START DATA UNDER STUDY

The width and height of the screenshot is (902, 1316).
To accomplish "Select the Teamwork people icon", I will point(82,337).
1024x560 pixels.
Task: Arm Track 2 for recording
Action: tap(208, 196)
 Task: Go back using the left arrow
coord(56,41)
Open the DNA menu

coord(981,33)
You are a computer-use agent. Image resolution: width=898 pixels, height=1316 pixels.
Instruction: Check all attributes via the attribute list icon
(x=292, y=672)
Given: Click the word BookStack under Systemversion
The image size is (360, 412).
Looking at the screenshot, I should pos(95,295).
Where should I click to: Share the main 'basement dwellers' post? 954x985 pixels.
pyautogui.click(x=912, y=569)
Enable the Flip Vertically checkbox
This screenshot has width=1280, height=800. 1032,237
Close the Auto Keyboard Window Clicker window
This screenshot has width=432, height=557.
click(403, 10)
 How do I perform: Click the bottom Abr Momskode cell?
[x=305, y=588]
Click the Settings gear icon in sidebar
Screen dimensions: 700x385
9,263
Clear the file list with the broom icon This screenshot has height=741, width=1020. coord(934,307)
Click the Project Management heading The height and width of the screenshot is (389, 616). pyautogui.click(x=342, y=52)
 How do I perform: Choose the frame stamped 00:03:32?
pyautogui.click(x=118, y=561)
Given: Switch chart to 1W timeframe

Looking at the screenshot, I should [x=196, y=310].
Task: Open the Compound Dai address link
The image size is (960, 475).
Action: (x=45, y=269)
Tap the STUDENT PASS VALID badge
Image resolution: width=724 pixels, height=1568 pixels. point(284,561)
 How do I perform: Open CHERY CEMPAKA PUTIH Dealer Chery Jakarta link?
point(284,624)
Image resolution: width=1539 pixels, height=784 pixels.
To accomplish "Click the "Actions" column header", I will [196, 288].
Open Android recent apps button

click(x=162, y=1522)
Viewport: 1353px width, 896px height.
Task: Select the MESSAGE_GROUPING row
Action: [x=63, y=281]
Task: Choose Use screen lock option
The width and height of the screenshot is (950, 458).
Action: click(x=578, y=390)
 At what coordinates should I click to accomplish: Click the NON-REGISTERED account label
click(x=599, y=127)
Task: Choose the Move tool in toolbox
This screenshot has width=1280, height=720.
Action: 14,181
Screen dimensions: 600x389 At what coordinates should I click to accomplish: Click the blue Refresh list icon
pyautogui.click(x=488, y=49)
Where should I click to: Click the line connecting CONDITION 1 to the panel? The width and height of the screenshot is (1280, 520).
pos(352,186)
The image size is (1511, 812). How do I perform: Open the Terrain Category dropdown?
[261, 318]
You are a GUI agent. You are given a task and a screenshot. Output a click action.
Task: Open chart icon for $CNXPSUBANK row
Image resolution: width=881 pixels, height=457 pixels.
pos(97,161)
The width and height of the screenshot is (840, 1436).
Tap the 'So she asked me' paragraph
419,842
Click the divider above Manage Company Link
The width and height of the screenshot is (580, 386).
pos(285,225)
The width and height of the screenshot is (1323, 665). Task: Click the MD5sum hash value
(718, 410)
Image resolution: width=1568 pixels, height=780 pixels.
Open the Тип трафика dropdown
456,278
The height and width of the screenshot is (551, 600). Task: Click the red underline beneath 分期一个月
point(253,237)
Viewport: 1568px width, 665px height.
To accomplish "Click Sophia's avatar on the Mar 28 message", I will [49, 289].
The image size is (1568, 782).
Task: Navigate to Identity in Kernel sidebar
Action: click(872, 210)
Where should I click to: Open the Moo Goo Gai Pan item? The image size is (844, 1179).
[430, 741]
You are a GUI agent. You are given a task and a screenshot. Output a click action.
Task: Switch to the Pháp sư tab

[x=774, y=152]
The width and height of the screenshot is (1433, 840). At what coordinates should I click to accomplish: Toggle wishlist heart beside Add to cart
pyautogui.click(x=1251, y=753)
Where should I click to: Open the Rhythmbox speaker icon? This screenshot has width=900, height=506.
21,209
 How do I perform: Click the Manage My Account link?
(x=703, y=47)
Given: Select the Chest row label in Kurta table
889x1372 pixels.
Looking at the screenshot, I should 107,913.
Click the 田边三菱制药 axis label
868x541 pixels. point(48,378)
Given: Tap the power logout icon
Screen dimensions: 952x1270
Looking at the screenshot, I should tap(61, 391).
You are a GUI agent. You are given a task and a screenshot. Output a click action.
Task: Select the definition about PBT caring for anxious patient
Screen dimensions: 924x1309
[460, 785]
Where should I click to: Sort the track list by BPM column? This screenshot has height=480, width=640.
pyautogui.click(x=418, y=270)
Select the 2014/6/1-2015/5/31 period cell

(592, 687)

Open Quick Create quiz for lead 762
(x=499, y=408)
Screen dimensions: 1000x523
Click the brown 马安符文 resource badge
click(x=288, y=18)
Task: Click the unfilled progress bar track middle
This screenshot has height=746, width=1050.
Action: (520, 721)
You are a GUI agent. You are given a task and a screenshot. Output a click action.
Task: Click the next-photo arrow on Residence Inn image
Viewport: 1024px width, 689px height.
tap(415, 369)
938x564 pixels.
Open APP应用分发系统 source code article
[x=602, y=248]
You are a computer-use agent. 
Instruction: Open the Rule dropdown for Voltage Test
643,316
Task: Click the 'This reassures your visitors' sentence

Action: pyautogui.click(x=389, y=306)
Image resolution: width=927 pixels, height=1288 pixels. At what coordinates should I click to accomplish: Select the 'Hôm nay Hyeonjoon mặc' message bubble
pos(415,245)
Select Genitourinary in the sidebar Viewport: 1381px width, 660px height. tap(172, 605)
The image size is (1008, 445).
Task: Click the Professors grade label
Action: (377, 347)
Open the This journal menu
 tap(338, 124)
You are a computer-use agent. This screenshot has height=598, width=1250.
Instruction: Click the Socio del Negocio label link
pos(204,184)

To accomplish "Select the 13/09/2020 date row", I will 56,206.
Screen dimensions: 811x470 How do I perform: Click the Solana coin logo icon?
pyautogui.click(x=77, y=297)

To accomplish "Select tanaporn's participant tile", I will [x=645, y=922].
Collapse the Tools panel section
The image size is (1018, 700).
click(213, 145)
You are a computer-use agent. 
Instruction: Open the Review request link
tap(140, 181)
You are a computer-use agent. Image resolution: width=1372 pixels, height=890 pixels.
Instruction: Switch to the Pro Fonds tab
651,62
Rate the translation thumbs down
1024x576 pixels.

END DATA UNDER STUDY

* **WHAT THE TASK ASKS**: Whatever the number of entries above, each one is to be copied exactly.

* **REPLY**:
The width and height of the screenshot is (902, 1316).
To accomplish "Select the Teamwork people icon", I will point(82,337).
1024x560 pixels.
Task: Arm Track 2 for recording
Action: tap(208, 196)
 Task: Go back using the left arrow
coord(56,41)
Open the DNA menu

coord(981,33)
You are a computer-use agent. Image resolution: width=898 pixels, height=1316 pixels.
Instruction: Check all attributes via the attribute list icon
(x=292, y=672)
Given: Click the word BookStack under Systemversion
The image size is (360, 412).
Looking at the screenshot, I should pos(95,295).
Where should I click to: Share the main 'basement dwellers' post? 954x985 pixels.
pyautogui.click(x=912, y=569)
Enable the Flip Vertically checkbox
This screenshot has width=1280, height=800. 1032,237
Close the Auto Keyboard Window Clicker window
This screenshot has width=432, height=557.
click(403, 10)
 How do I perform: Click the bottom Abr Momskode cell?
[x=305, y=588]
Click the Settings gear icon in sidebar
Screen dimensions: 700x385
9,263
Clear the file list with the broom icon This screenshot has height=741, width=1020. coord(934,307)
Click the Project Management heading The height and width of the screenshot is (389, 616). pyautogui.click(x=342, y=52)
 How do I perform: Choose the frame stamped 00:03:32?
pyautogui.click(x=118, y=561)
Given: Switch chart to 1W timeframe

Looking at the screenshot, I should [x=196, y=310].
Task: Open the Compound Dai address link
The image size is (960, 475).
Action: (x=45, y=269)
Tap the STUDENT PASS VALID badge
Image resolution: width=724 pixels, height=1568 pixels. point(284,561)
 How do I perform: Open CHERY CEMPAKA PUTIH Dealer Chery Jakarta link?
point(284,624)
Image resolution: width=1539 pixels, height=784 pixels.
To accomplish "Click the "Actions" column header", I will [196, 288].
Open Android recent apps button

click(x=162, y=1522)
Viewport: 1353px width, 896px height.
Task: Select the MESSAGE_GROUPING row
Action: [x=63, y=281]
Task: Choose Use screen lock option
The width and height of the screenshot is (950, 458).
Action: click(x=578, y=390)
 At what coordinates should I click to accomplish: Click the NON-REGISTERED account label
click(x=599, y=127)
Task: Choose the Move tool in toolbox
This screenshot has width=1280, height=720.
Action: 14,181
Screen dimensions: 600x389 At what coordinates should I click to accomplish: Click the blue Refresh list icon
pyautogui.click(x=488, y=49)
Where should I click to: Click the line connecting CONDITION 1 to the panel? The width and height of the screenshot is (1280, 520).
pos(352,186)
The image size is (1511, 812). How do I perform: Open the Terrain Category dropdown?
[261, 318]
You are a GUI agent. You are given a task and a screenshot. Output a click action.
Task: Open chart icon for $CNXPSUBANK row
Image resolution: width=881 pixels, height=457 pixels.
pos(97,161)
The width and height of the screenshot is (840, 1436).
Tap the 'So she asked me' paragraph
419,842
Click the divider above Manage Company Link
The width and height of the screenshot is (580, 386).
pos(285,225)
The width and height of the screenshot is (1323, 665). Task: Click the MD5sum hash value
(718, 410)
Image resolution: width=1568 pixels, height=780 pixels.
Open the Тип трафика dropdown
456,278
The height and width of the screenshot is (551, 600). Task: Click the red underline beneath 分期一个月
point(253,237)
Viewport: 1568px width, 665px height.
To accomplish "Click Sophia's avatar on the Mar 28 message", I will [49, 289].
The image size is (1568, 782).
Task: Navigate to Identity in Kernel sidebar
Action: click(872, 210)
Where should I click to: Open the Moo Goo Gai Pan item? The image size is (844, 1179).
[430, 741]
You are a GUI agent. You are given a task and a screenshot. Output a click action.
Task: Switch to the Pháp sư tab

[x=774, y=152]
The width and height of the screenshot is (1433, 840). At what coordinates should I click to accomplish: Toggle wishlist heart beside Add to cart
pyautogui.click(x=1251, y=753)
Where should I click to: Open the Rhythmbox speaker icon? This screenshot has width=900, height=506.
21,209
 How do I perform: Click the Manage My Account link?
(x=703, y=47)
Given: Select the Chest row label in Kurta table
889x1372 pixels.
Looking at the screenshot, I should 107,913.
Click the 田边三菱制药 axis label
868x541 pixels. point(48,378)
Given: Tap the power logout icon
Screen dimensions: 952x1270
Looking at the screenshot, I should tap(61, 391).
You are a GUI agent. You are given a task and a screenshot. Output a click action.
Task: Select the definition about PBT caring for anxious patient
Screen dimensions: 924x1309
[460, 785]
Where should I click to: Sort the track list by BPM column? This screenshot has height=480, width=640.
pyautogui.click(x=418, y=270)
Select the 2014/6/1-2015/5/31 period cell

(592, 687)

Open Quick Create quiz for lead 762
(x=499, y=408)
Screen dimensions: 1000x523
Click the brown 马安符文 resource badge
click(x=288, y=18)
Task: Click the unfilled progress bar track middle
This screenshot has height=746, width=1050.
Action: (520, 721)
You are a GUI agent. You are given a task and a screenshot. Output a click action.
Task: Click the next-photo arrow on Residence Inn image
Viewport: 1024px width, 689px height.
tap(415, 369)
938x564 pixels.
Open APP应用分发系统 source code article
[x=602, y=248]
You are a computer-use agent. 
Instruction: Open the Rule dropdown for Voltage Test
643,316
Task: Click the 'This reassures your visitors' sentence

Action: pyautogui.click(x=389, y=306)
Image resolution: width=927 pixels, height=1288 pixels. At what coordinates should I click to accomplish: Select the 'Hôm nay Hyeonjoon mặc' message bubble
pos(415,245)
Select Genitourinary in the sidebar Viewport: 1381px width, 660px height. tap(172, 605)
The image size is (1008, 445).
Task: Click the Professors grade label
Action: (377, 347)
Open the This journal menu
 tap(338, 124)
You are a computer-use agent. This screenshot has height=598, width=1250.
Instruction: Click the Socio del Negocio label link
pos(204,184)

To accomplish "Select the 13/09/2020 date row", I will 56,206.
Screen dimensions: 811x470 How do I perform: Click the Solana coin logo icon?
pyautogui.click(x=77, y=297)

To accomplish "Select tanaporn's participant tile", I will [x=645, y=922].
Collapse the Tools panel section
The image size is (1018, 700).
click(213, 145)
You are a computer-use agent. 
Instruction: Open the Review request link
tap(140, 181)
You are a computer-use agent. Image resolution: width=1372 pixels, height=890 pixels.
Instruction: Switch to the Pro Fonds tab
651,62
Rate the translation thumbs down
1024x576 pixels.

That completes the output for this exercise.